The Unbelievable Reason Animals Dive to the Deep Sea

a sperm whale and a diver in the ocean

Recent research has shed light on the reasons behind large marine predators, such as tuna, sharks, and billfish, diving deep into the ocean’s depths. The study showed that these species frequently explore the mesopelagic zone, which spans from 200 meters (660 feet) to 1,000 meters (3,300 feet) below the surface. Electronic tags recorded the diving patterns of these fish species, revealing that they spent more time in this zone than previously believed.

The findings indicated that these predators often follow prey that feed near the surface at night and return to deeper waters during the day. Camrin Braun, an assistant scientist at the Woods Hole Oceanographic Institution, led the study and highlighted the significance of these animals’ deep diving habits across various top predators and oceanic regions.

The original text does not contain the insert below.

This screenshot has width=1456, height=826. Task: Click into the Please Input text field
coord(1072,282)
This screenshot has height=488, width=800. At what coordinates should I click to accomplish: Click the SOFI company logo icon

Interestingly, the deep diving patterns of sharks and tunas, two groups with distinct evolutionary backgrounds and sensory systems, exhibited similarities in their utilization of the mesopelagic zone. Simon Thorrold, a fish ecologist at WHOI and a co-author of the study, noted the commonality of these behaviors among these two distinct groups Source.

Some behaviors observed in the study deviated from the expected feeding patterns, such as the swordfish’s extremely deep dives. This suggests that there could be other motivations behind these diving habits. As marine predators play a critical role in ocean ecosystems, understanding their diving patterns and behaviors may provide valuable insights into the overall health of the marine environment and its food chain.

By tapping into diverse sources of data to analyze various factors in the lives of predatory fishes (e.g., navigation, temperature, and acoustics), the research contributes to the field of marine biology and allows for better understanding of deep ocean ecology, including interactions in the twilight zone, deep ocean food webs, and the potential impact of climate change. This study can help in developing effective strategies to protect sea ecosystems and contribute towards human well-being.